ENSEMBLE DE TÂCHES.
• 1. Réécrivez la portion de l'article sur les fouilleurs de poubelles de Tunis qui commence à "Ma vie: SDF" et se termine à "traverse le pays.", en remplaçant "interviews" par "entretiens".
• 2. Poursuivez l'article sur Saber, fouilleur de poubelles à Tunis, au-delà de sa dernière phrase.

PASSAGE EXTRAIT.
Ma vie: SDF de Tunis, profession Berbèche

Tunisie Numérique a mené une série d’interviews auprès des familles tunisiennes pour savoir comment elles gèrent leurs budgets en ces temps de crise que traverse le pays.

Ces tunisiens proviennent de différentes classes sociales, sont d’âges différents et habitent dans des quartiers aussi bien huppés que populaires. Ils ont accepté volontairement de répondre de manière spontanée et anonyme aux questions de Tunisie Numérique. Les récits ont été retranscrits tels quels.

Cet épisode numéro 13 est assez spécial. Notre journaliste a eu la chance de s’entretenir avec Saber un ‘‘Berbèche’’ quinquagénaire.

Le terme ‘‘Berbèche’’ peut être traduit par fouilleur de poubelles. Ces ramasseurs cherchent dans les bacs à ordures et collectent, chacun selon sa spécialité, le pain rassis ou dur, des bouteilles et contenants en plastiques, des objets usagés de tous genres, des métaux, … On en croise de plus en plus dans la capitale et dans les grandes villes où l’impact de la crise économique, la cherté de la vie et la détérioration du pouvoir d’achat laissent peu de place au plus démunis.

Saber nous dit qu’il a 59 ans. Il paraît beaucoup plus vieux.

Saber nous confie : « Je suis SDF, je vis dans la rue. Chaque fois je dors dans des endroits différents : dans les parcs ou à côté d’une mosquée. Je suis fatigué de cette vie. Ça fait 3 ans que je vis dans la rue et que je fouille les poubelles. Je me réveille avec le soleil et je bouge jusqu’à la nuit. ».

Saber rajoute « Ma zone est entre le Lac 0 et Montplaisir. Je ne ramasse que le plastique et les canettes en aluminium. ».

Les tunisiens ne jettent plus le pain !

Plus à l’aise avec notre journaliste, Saber parle de son quotidien : « Les habitudes des tunisiens ont changé. Ils ne jettent plus le pain et la nourriture comme avant. »

Saber rajoute : « Avant je trouvais souvent dans les poubelles des restes de nourriture encore mangeables. Il y avait de la viande et du poisson cuisinés, encore bons. Je n’en trouve plus maintenant. ».

DONNÉES SOURCES.
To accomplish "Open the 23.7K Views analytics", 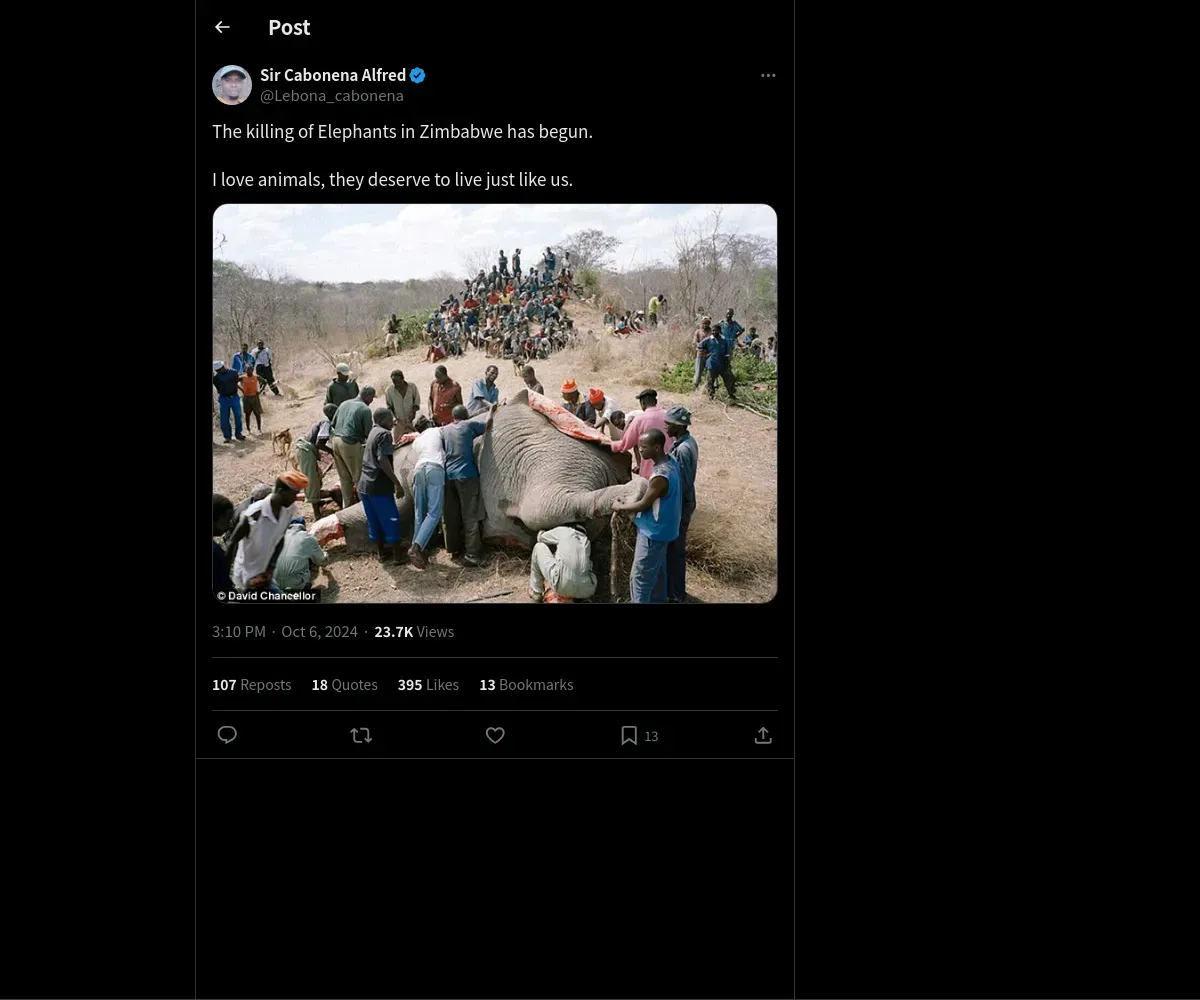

RÉPONSES AUX TÂCHES.
• 1.
Ma vie: SDF de Tunis, profession Berbèche

Tunisie Numérique a mené une série d’entretiens auprès des familles tunisiennes pour savoir comment elles gèrent leurs budgets en ces temps de crise que traverse le pays.

• 2.
Avec un geste des mains signifiant la fin, Saber précise « Certaines fois j’ai trouvé dans les poubelles des téléphones portables, des câbles d’alimentation, les tunisiens jetaient de tout. Maintenant, les gens ne jettent plus les choses de valeur : les espadrilles, les appareils électroniques, on ne les trouve plus dans les poubelles de Tunis. ».

Je gagne environ 13 à 14 dinars par jour, je mange avec ça, je n’ai pas de quoi payer un loyer.

Parlant de son travail Saber nous dit « Je vais faire ce travail jusqu’à ce que le bon dieu vienne me chercher ‘‘ line rabii ihez mtaouلين ربي يهز متاعو ’’ ». Il rajoute avec un regard fuyant: « Mon avenir est incertain. Peut-être que je vais mourir dans une poubelle. ».

Nous parlant de son passé, Saber raconte « J’étais marié, j’ai divorcé. Je n’ai jamais eu d’enfants. Je n’ai personne pour m’aider. J’ai un diplôme universitaire en langue arabe. Mais j’ai toujours fait des petits boulots. ».

Quand je tombe malade, je me repose, j’attends que ça passe, je n’ai pas le choix.

Sur un air résigné Saber nous dit « Je n’ai pas de quoi me soigner. Le bon dieu me protège, je crois ».

Saber s’adresse aux tunisiens.

Saber nous demande s’il peut adresser un message aux tunisiens. : « Je vous invite à sortir une nuit et voir où dorment vos concitoyens : dans les maisons en ruines de Bab Souika et la Medina. Regardez-nous les Berbechas, comment on vit dans la rue, parfois on dort sans manger et sans pourvoir se couvrir. ».

Où est l’Etat ?

Saber s’insurge et nous dit : « Pourquoi l’Etat fait semblant que les gens comme moi n’existent pas ? Où sont les dortoirs pour qu’on puisse passer la nuit et nous laver, le minimum pour garder notre dignité ? ».

Saber rajoute : « Oui, j’ai essayé de chercher de l’aide, je suis allé au ministère des affaires sociales et au siège de la présidence du gouvernement. On m’a dit ‘‘Rabii inoub ربي ينوب.’’ que dieu te vienne en aide. Moi, au moins je sais que le ministère des affaires sociales existe, beaucoup de Berbechas ne le savent même pas. Je n’ai pas croisé les associations qui aident les gens de la rue. Si je savais où elles se trouvent, j’irai les voir. Parfois des gens très simples m’offrent à manger. ».

J’ai perdu mes papiers, je ne les ai pas refaits. C’est comme si je n’existais pas.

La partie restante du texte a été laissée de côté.